> [What to work on]:
Below is a listing. Gather each line of it that contains "Select".
(Input material)
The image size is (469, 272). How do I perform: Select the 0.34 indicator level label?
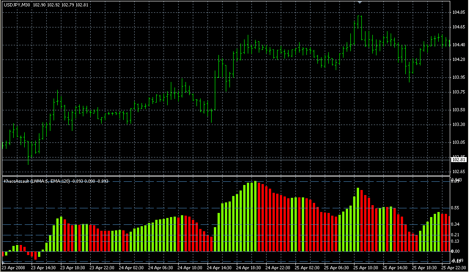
(End Input material)
(Input material)
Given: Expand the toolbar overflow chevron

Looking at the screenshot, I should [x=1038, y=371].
(End Input material)
(Input material)
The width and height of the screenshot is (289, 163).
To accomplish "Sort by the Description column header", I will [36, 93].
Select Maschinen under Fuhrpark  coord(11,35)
(End Input material)
> [Task answer]:
The image size is (469, 272). How do I perform: Select the 0.34 indicator level label?
Select Maschinen under Fuhrpark  coord(11,35)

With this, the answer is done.